Enfin,jeune pour mes vieux parents qui le connaissaient depuis près de 45 ans . Le dimanche précédent avec d'autres amis de leur petite rue, ils avaient fêté comme tous les ans depuis plus de trente ans la Saint-André, restaurant annuel et rituel, chacun choisissait le  lieu et réservait la surprise aux autres . la prochaine fois c'était leur tour , à lui et sa femme. Il ne respectera pas son engagement.

Je le connaissais peu, j'ai habité peu de temps dans cette  petite maison de cette petite rue, je me souviens toutefois que ce couple faisait partie, comme mes parents, des premiers habitants . Ils étaient à l'époque les plus jeunes à s'installer. Il ne reste pas beaucoup de couples de ces pionniers de la rue,mes parents font de la résistance.

Je le connaissais plus par ce qu'en disait mon père, lequel tout ami qu'il fût , avait parfois la dent dure avec cet autre André "qui n'était pas toujours, il faut comprendre pas souvent, très fin". Il semblait avoir le verbe haut et l'humour gras, voire graveleux . J'ai aussi entendu mon père en parler comme d'un bricoleur, magouilleur , aux combines pas toujours très claires, il faut entendre assez souvent. Bricoleur habile et me semble-t-il mes parents ont aussi parfois bénéficié de ce talent là, mais "il n'était pas très fin" .

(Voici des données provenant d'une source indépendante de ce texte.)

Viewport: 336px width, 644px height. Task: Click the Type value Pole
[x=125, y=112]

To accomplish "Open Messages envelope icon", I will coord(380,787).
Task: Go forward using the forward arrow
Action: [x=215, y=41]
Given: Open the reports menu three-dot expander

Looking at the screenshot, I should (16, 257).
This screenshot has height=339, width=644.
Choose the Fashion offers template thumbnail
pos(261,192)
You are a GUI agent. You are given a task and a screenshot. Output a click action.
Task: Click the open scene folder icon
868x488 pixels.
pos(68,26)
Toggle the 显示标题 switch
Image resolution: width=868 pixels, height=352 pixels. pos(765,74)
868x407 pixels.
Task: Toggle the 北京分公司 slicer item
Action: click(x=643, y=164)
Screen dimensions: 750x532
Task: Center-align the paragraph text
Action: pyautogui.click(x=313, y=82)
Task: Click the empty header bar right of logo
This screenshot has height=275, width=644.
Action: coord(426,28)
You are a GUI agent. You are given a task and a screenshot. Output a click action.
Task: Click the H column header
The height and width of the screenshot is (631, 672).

C'était aussi un sportif accompli, grand cycliste devant l'Eternel, ce qui lui fait aujourd'hui une belle jambe, jambes qu'au petit matin sa femme a trouvées un peu fraîches en ce lundi matin frisquet. Ce n'est qu'après une heure qu'elle s'est étonnée qu'il ne se levât pas, lui qui selon ses dires, que mon père trouvait souvent exagérés, ne dormait que quatre heures par nuit . Et cette fois , elle le trouva complètement froid, mort dans son sommeil. Arrêt cardiaque .

Il avait pourtant effectué la veille ses 70 kilomètres comme d'habitude . La veille encore, ils évoquaient leur futur voyage en Italie dans leur grand camping-car qui trônait , imperturbable, devant leurs fenêtres. Je me demandais souvent quand je rendais visite à mes parents comment ils pouvaient avoir besoin d'un tel monstre . Mon père disait qu'il aimait bien montrer sa réussite, le grand camping-car servait sans doute aussi à cela.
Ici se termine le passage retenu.